**Data for processing**
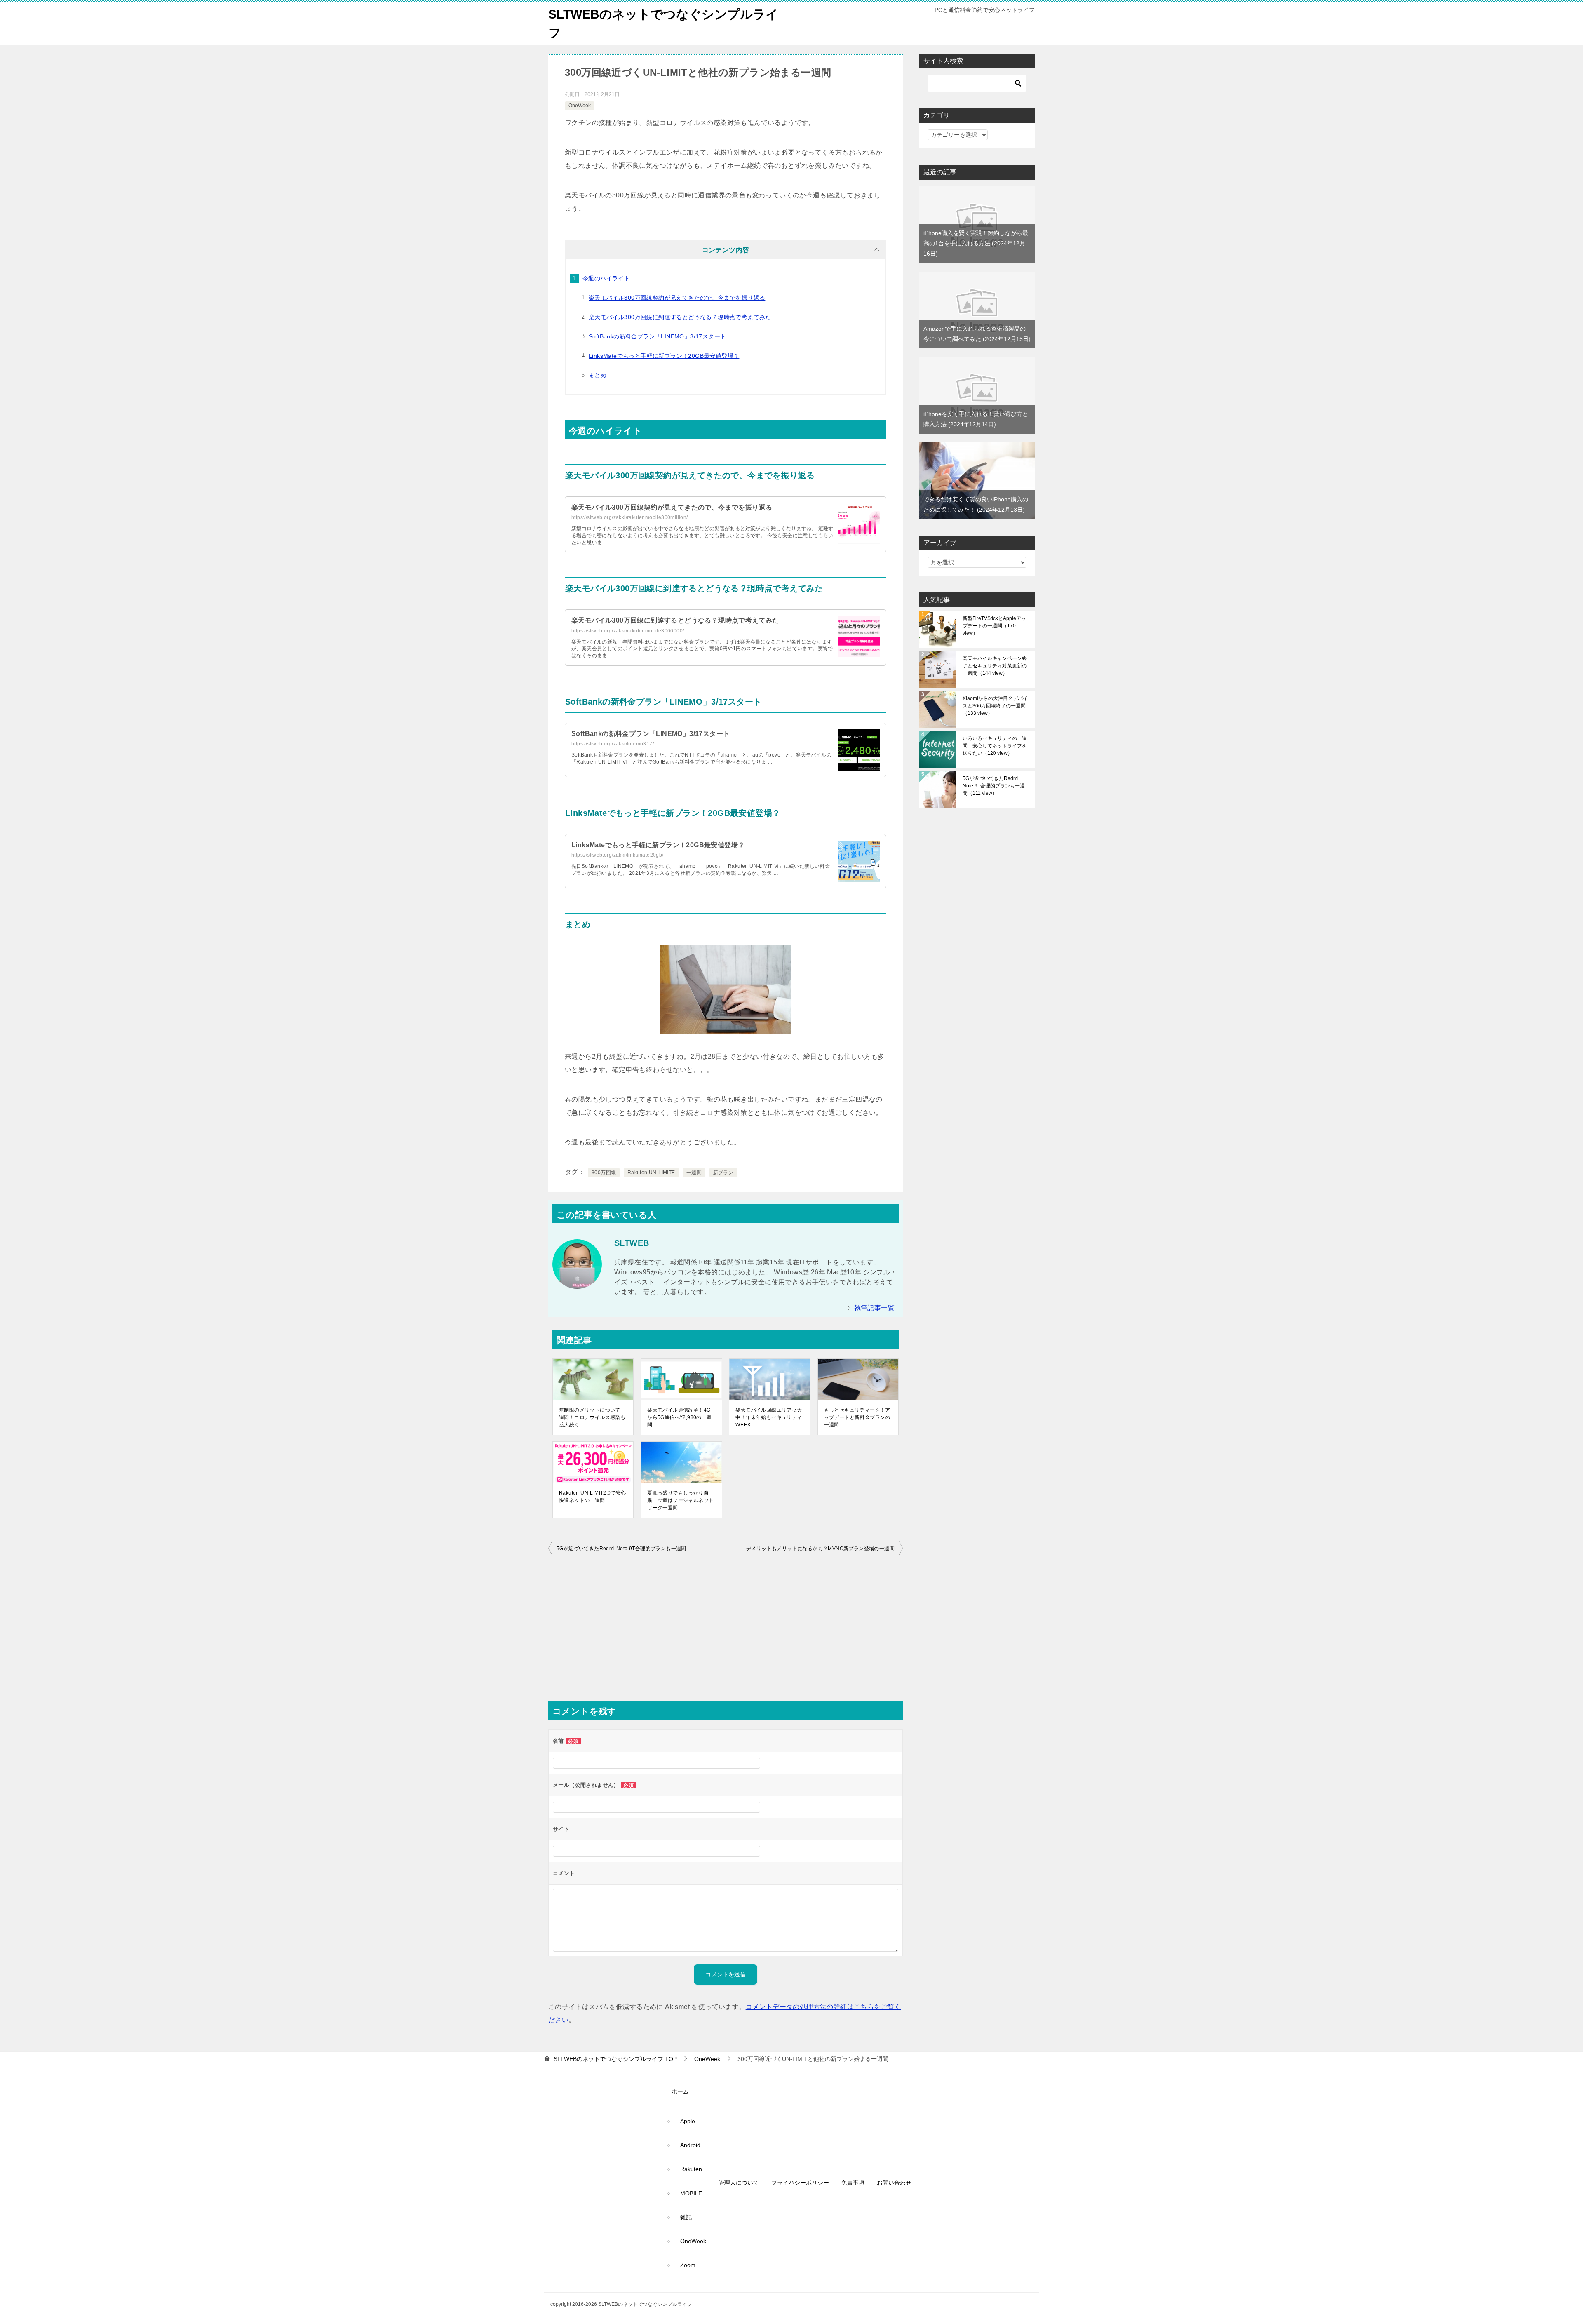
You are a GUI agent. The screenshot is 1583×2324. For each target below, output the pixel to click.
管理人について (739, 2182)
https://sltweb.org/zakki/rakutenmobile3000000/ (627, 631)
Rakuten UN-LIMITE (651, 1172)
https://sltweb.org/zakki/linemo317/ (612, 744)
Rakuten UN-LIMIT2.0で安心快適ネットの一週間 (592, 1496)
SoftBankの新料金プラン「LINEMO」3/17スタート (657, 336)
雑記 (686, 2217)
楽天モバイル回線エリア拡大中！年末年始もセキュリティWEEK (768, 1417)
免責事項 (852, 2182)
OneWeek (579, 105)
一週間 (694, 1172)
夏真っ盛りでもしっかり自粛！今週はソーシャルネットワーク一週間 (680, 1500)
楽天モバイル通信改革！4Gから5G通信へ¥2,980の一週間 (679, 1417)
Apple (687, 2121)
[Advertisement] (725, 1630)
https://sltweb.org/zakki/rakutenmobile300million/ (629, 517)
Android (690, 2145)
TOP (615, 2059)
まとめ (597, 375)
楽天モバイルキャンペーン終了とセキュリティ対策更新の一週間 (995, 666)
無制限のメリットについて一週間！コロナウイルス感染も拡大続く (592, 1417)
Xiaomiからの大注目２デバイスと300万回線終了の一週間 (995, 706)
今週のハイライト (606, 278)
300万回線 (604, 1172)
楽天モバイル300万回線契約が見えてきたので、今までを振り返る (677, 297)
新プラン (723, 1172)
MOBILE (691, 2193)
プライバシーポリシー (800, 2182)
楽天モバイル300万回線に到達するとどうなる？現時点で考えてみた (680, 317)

**What is required**
Copy every line of the material above in which the word "zakki" appears.

**Solved problem**
https://sltweb.org/zakki/rakutenmobile3000000/ (627, 631)
https://sltweb.org/zakki/linemo317/ (612, 744)
https://sltweb.org/zakki/rakutenmobile300million/ (629, 517)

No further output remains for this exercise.